As shown in fig. 2, when the MPPT implementing circuit in step (1) is a Boost circuit, the bus voltage arbitration algorithm in step (2) is: the method comprises the steps that the maximum value of each path of PV input voltage given value Uref1, Uref2 and … UrefN is selected to be compared with a bus voltage temporary given value Vreftemp, the maximum value of the two is taken to serve as a bus voltage given value Vreftem, wherein the bus voltage temporary given value Vreftemp = Vmax + Vlimit, Vmax is a mains voltage peak value, and Vlimit is a given safety amplitude limit; the method for determining each path of MPPT to realize the circuit switching state in the step (3) comprises the following steps: when Urefi < Vref (1 = < i < = N), the ith route Boost circuit enters a PWM mode, and when Urefi = Vref, the ith route Boost is in a closed state.

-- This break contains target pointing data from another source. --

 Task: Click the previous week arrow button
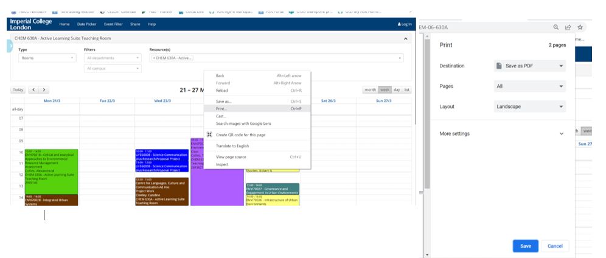click(x=34, y=90)
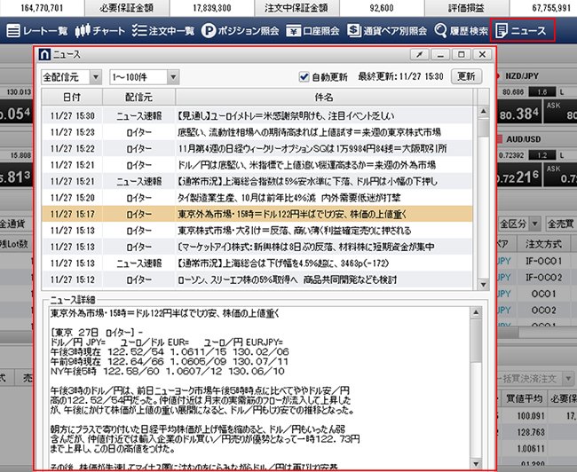The image size is (577, 472).
Task: Expand the 全配信元 source dropdown
Action: pyautogui.click(x=72, y=76)
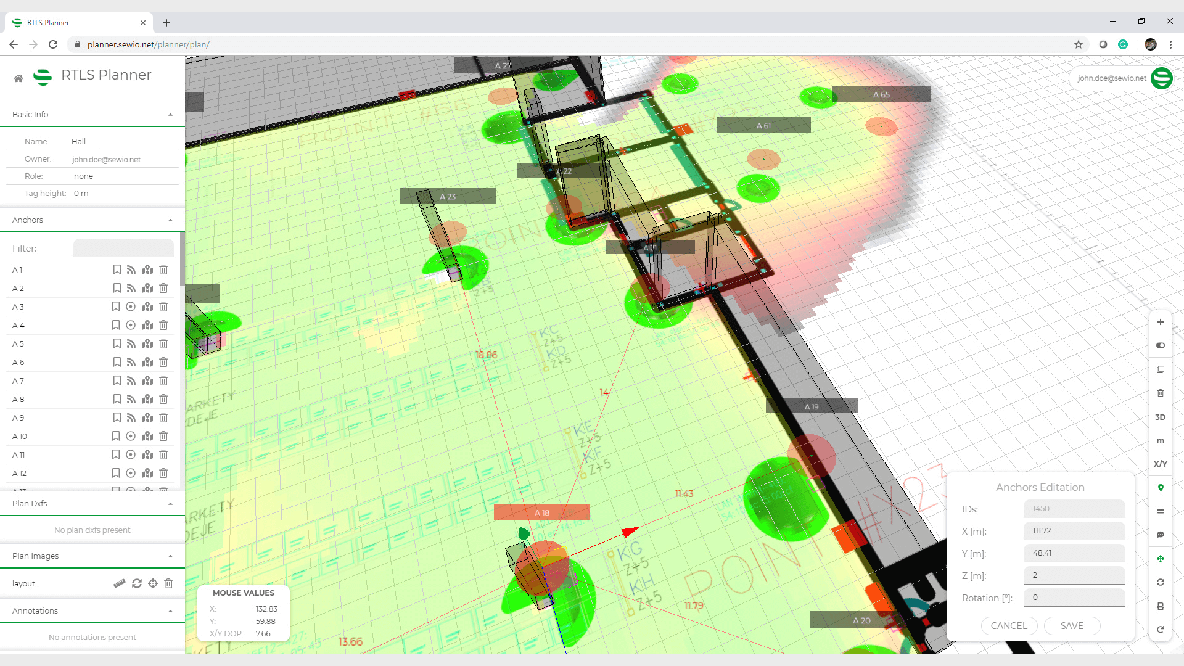Click the copy icon in right toolbar
The width and height of the screenshot is (1184, 666).
(1160, 369)
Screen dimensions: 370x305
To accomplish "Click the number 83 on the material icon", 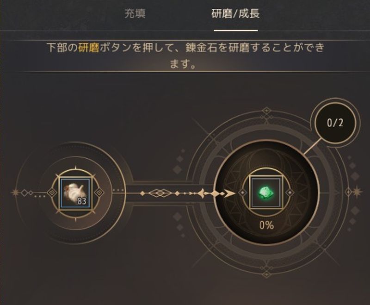I will 82,201.
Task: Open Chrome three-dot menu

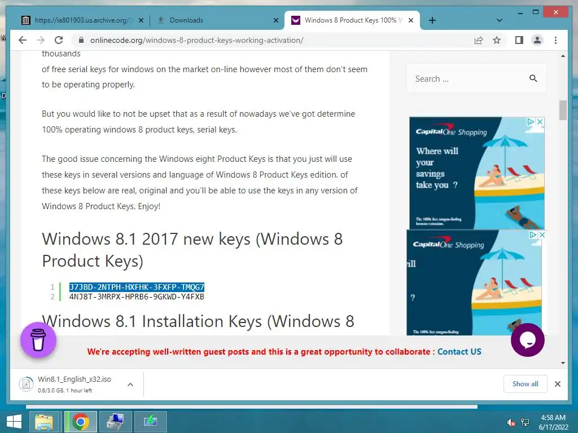Action: coord(555,40)
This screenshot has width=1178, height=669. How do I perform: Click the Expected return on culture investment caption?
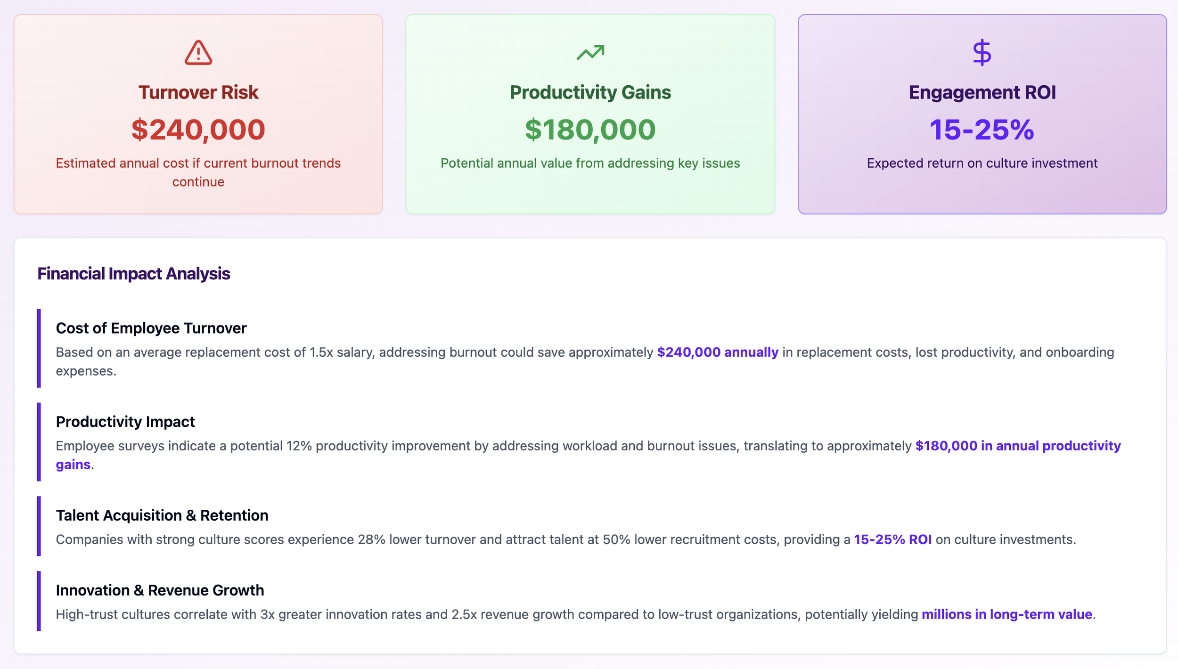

As shown in fig. 3, when the MPPT implementing circuit in step (1) is a Buck circuit, the bus voltage arbitration algorithm in step (2) is as follows: selecting the minimum value of each path of PV input voltage given values Uref1, Uref2 and … UrefN to be compared with a bus voltage temporary given value Vreftemp, and taking the minimum value of the two values as a bus voltage given value Vreftemp, wherein the bus voltage temporary given value Vreftemp = Vmax + Vlimit, Vmax is a mains voltage peak value, and Vlimit is a given safety amplitude limit; the method for determining each path of MPPT to realize the circuit switching state in the step (3) comprises the following steps: the i-th Buck circuit enters a PWM mode through Urefi > Vref (1 = < i < = N), and when Urefi = Vref, the i-th Buck is in an off state.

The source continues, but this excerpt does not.